Metro PCS – Hipster Racism or Just Plain Racism?

December 10, 2010 at 7:02 pm Leave a comment

I don’t know if any of you have seen the recent Metro PCS commercials starring “Ranjit and Chad,” a heavily accented South Asian tech expert duo, but I was absolutely shocked when I first saw one of them. The commercials open with generic South Asian music, and run the gamut from showcasing some caricature-ly bad 80’s-style dancing from Chad, to comparing wireless providers to donkeys, to scantily clad bellydancers, to such gems of dialogue as “You are now like my uncle’s cow Godi: tied to a post and milked at regular intervals.”
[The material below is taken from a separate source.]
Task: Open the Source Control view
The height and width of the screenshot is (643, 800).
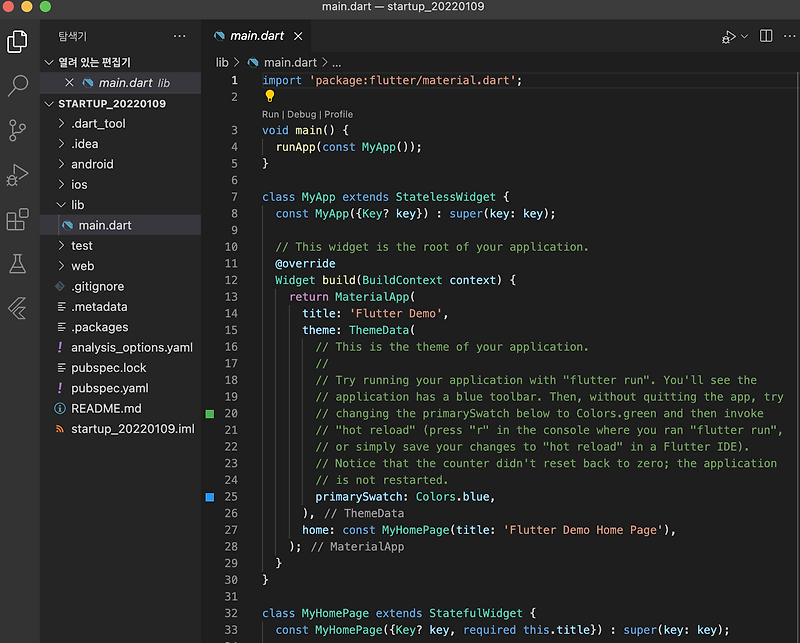Action: coord(17,130)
This only compounds on the issue of stereotyping Indians as call center tech workers. Says Jim Edwards of the CBS Interactive Business Network, “There are seven ads in total, and the jokes within them revolve around cows, donkeys, cobras, mongooses, snake charmers and other things that Westerners think you can see a lot of in India. One of the new ads can’t even get its racism right: At one point, Ranjit exclaims “Holy shishkabob!” Kebabs are, of course, a Middle Eastern, not Indian, food.”
Here is one of the videos:

Edwards, a detractor of the ad, also says in an earlier article, “The problem here is that MetroPCS is getting ahead of its audience. You could argue that the ad is funny because it’s actually an ironic satire about Indian sterotypes, and is thus critiquing the racism within itself. But for viewers without sociology degrees, it looks a lot more like “look at the funny Indians!””

However, neither circumstance is removed from racism. The only difference is that one is the typical stereotyping racism, while the other is a more newly minted form of racism, aptly coined “hipster racism” by Carmen Van Kerckhove at the popular blog, Racialicious.

Hipster racism is defined as the following: “Hipster racism involves making derogatory comments with a racial basis in an attempt to seem witty and above it all. Specifically, the idea is to sound ironic, as in “I’m allowed to say this because of course I’m not racist, so it’s funny.” It’s an aspect of a larger part of the hipster culture, which wants to seem jaded and urbane and oh-so-witty. Using language which is viewed as inflammatory or not appropriate is supposed to push the boundaries and make someone look edgy, but it only really comes across that way to people who buy into that system. To everyone else, it’s just racist.”

Sorry Metro PCS. You can’t win this one.

(Unfortunately, the ads seem to be working. Sales were up 22% in the period when the ads began airing (http://www.sec.gov/Archives/edgar/data/1283699/000119312510114607/d10q.htm#toc20540_4). That seems to dampen hope of the ads being discontinued anytime soon)

PS: The only ads I’ve seen of late have been during Lakers games, as I don’t watch TV (with commercials) otherwise. This ad, as well as the potentially offensive Ken Jeong Adidas ads (http://www.youtube.com/watch?v=bJLmiU9y8_g) airs a LOT. Does this have to do something with the assumed audience? Do advertisement marketing execs believe that sports fans will respond better to racism, in whatever form it takes? Can someone who watched non-sports TV give some insight/input?